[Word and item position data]
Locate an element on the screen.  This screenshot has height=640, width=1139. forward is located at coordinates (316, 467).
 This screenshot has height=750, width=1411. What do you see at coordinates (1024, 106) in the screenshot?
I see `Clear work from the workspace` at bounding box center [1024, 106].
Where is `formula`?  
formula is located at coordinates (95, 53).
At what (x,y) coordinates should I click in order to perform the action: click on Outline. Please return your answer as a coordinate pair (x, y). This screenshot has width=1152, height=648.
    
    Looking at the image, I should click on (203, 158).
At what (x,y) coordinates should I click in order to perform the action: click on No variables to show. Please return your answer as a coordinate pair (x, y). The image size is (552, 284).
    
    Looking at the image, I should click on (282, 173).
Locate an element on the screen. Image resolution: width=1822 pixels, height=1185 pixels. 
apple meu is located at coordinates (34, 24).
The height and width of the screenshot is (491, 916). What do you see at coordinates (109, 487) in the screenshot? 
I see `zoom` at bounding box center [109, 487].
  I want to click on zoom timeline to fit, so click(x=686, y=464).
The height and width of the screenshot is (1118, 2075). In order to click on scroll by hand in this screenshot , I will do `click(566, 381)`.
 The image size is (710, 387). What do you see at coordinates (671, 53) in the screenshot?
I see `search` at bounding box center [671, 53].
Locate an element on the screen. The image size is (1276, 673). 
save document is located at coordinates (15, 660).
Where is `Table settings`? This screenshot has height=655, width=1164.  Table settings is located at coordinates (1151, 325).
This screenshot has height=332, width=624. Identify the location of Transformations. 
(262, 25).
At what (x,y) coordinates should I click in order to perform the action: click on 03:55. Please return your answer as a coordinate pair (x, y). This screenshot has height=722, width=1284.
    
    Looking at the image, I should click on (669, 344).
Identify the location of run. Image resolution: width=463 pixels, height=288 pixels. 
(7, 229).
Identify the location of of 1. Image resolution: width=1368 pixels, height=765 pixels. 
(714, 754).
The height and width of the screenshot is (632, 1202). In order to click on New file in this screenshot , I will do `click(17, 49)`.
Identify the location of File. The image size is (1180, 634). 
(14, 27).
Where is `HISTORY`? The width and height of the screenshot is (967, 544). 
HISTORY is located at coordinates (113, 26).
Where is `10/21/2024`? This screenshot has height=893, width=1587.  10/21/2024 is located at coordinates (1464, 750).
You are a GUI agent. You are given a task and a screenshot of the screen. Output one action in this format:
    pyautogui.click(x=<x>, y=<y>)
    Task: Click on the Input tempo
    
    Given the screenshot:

■ To do ■
Recast every line of the records above as a numbered list, dropping any blank lines.

■ Written answer ■
1. Locate an element on the screen.  This screenshot has height=640, width=1139. forward is located at coordinates (316, 467).
2.  This screenshot has height=750, width=1411. What do you see at coordinates (1024, 106) in the screenshot?
3. I see `Clear work from the workspace` at bounding box center [1024, 106].
4. Where is `formula`?  
5. formula is located at coordinates (95, 53).
6. At what (x,y) coordinates should I click in order to perform the action: click on Outline. Please return your answer as a coordinate pair (x, y). This screenshot has width=1152, height=648.
7.     Looking at the image, I should click on (203, 158).
8. At what (x,y) coordinates should I click in order to perform the action: click on No variables to show. Please return your answer as a coordinate pair (x, y). The image size is (552, 284).
9.     Looking at the image, I should click on (282, 173).
10. Locate an element on the screen. Image resolution: width=1822 pixels, height=1185 pixels. 
11. apple meu is located at coordinates (34, 24).
12. The height and width of the screenshot is (491, 916). What do you see at coordinates (109, 487) in the screenshot? 
13. I see `zoom` at bounding box center [109, 487].
14.   I want to click on zoom timeline to fit, so click(x=686, y=464).
15. The height and width of the screenshot is (1118, 2075). In order to click on scroll by hand in this screenshot , I will do `click(566, 381)`.
16.  The image size is (710, 387). What do you see at coordinates (671, 53) in the screenshot?
17. I see `search` at bounding box center [671, 53].
18. Locate an element on the screen. The image size is (1276, 673). 
19. save document is located at coordinates (15, 660).
20. Where is `Table settings`? This screenshot has height=655, width=1164.  Table settings is located at coordinates (1151, 325).
21. This screenshot has height=332, width=624. Identify the location of Transformations. 
22. (262, 25).
23. At what (x,y) coordinates should I click in order to perform the action: click on 03:55. Please return your answer as a coordinate pair (x, y). This screenshot has height=722, width=1284.
24.     Looking at the image, I should click on (669, 344).
25. Identify the location of run. Image resolution: width=463 pixels, height=288 pixels. 
26. (7, 229).
27. Identify the location of of 1. Image resolution: width=1368 pixels, height=765 pixels. 
28. (714, 754).
29. The height and width of the screenshot is (632, 1202). In order to click on New file in this screenshot , I will do `click(17, 49)`.
30. Identify the location of File. The image size is (1180, 634). 
31. (14, 27).
32. Where is `HISTORY`? The width and height of the screenshot is (967, 544). 
33. HISTORY is located at coordinates (113, 26).
34. Where is `10/21/2024`? This screenshot has height=893, width=1587.  10/21/2024 is located at coordinates (1464, 750).
35. You are a GUI agent. You are given a task and a screenshot of the screen. Output one action in this format:
36.     pyautogui.click(x=<x>, y=<y>)
37.     Task: Click on the Input tempo
38.     Given the screenshot:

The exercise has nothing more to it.